La solidarietà è una bella parola, ma ha bisogno che ognuno faccia la propria parte. Non si vive, infatti, di soli principi. Troppo comodo, troppo facile. Ricordo che la Grecia è la patria della democrazia, ma anche della distinzione tra democrazia e demagogia. Chi non voterebbe un partito che promette mari e monti per tutti, che non propone sacrifici, visto il grande debito pubblico, ma solo speranze? Colpa tutta e solo degli altri?

In Italia, lo sappiamo, a citare solo la Fornero, con la sua riforma delle pensioni, viene l’orticaria. Ma senza la sua riforma, tanto per capirci, forse oggi sarei già in pensione. Ma so che non sarebbe giusto, perché vorrebbe dire scaricare, ancora una volta, le mie responsabilità sui nostri figli. In poche parole, vorrebbe dire “fregarli”, imbrogliarli. Tanto è vero, che, è bene ricordare, si tratta di una riforma che nessuno si sognerebbe di cancellare, nemmeno i nostri sindacati mai si sognarono di organizzare manifestazioni di protesta. Al contrario della recente sceneggiata sulle riforme del lavoro e della scuola.



La riforma Fornero porterà che debba stare al lavoro sino a 43 anni di servizio? Se penso ai baby pensionati, da tutti a suo tempo richiesti, da partiti e sindacati, ma anche a colleghi che sono andati in pensione con 25, 30, 35, 40 anni di servizio, una qualche domanda nascerebbe spontanea, condita di arrabbiatura. Solidarietà? Una bella parola, comoda per tutti gli usi, soprattutto quando finisce per chiedere agli altri, non a se stessi.

L’aveva profetizzato Aldo Moro nel febbraio del 1978, in un intervento al gruppo DC della Camera su richiesta di Scalfaro, un mese prima del rapimento: non c’è diritto senza doveri, cioè senza responsabilità. La mancata comprensione di questo passaggio ha prodotto, lo sappiamo, a partire soprattutto dagli anni Ottanta, lo sbracamento del nostro tessuto sociale-istituzionale, con l’esplosione di quell’immenso debito pubblico che i nostri padri ci hanno regalato e che, a nostra volta, stiamo regalando ai nostri figli. Una bella eredità!
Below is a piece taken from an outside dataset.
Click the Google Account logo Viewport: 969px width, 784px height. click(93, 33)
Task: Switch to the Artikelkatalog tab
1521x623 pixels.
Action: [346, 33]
Tutta colpa degli altri, della Germania, del sistema finanziario, della globalizzazione, ecc.? Anche, ma, anzitutto, responsabilità nostra.

Allora è facile e comodo arroccarsi alla difesa di diritti diventati vuoti, se non vengono presentati anche come doveri, cioè responsabilità. Tutto facile, dunque, parlare di soli diritti, ma una facilità ipocrita, perché incapace di andare oltre la maschera quotidiana. La responsabilità, in poche parole, non è una parola vuota, domanda il coinvolgimento personale, nel senso che è anzitutto personale: “Non chiederti che cosa lo Stato può fare per te, ma che cosa tu puoi fare…”. Citazione notissima.

Facile andare in piazza, con sceneggiate e messaggi falsi e falsati, a raccontare una storia che è fuori dalla realtà. Resta, poi, come dicevo, la scorza dura della realtà. Resta, cioè, al di là delle parole, la realtà, come cioè ricostruire un tessuto sociale finalmente non più assistenzialistico, ma centrato sul valore-persona, quindi sul valore delle sue passioni, competenze, sensibilità. Ci vorrà tempo per ricostruire questo tessuto fatto anzitutto di speranza. Per cui è fondamentale governare il passaggio da un quadro assistenzialistico, quello che ha messo in ginocchio la Grecia (ma male endemico anche della storia italiana), a una nuova stagione.

Anche la vicenda greca ci può insegnare, per chiudere, che tante polemiche sulla cosiddetta buona scuola renziana in realtà non hanno sostanza, al di là di inevitabili aggiustamenti. Perché polemiche ancora legate a un mondo che non esiste più. Quello che vedeva la centralità dell’apparato dello Stato rispetto al valore delle persone e delle loro professionalità. Impensabile nella nostra “società aperta”.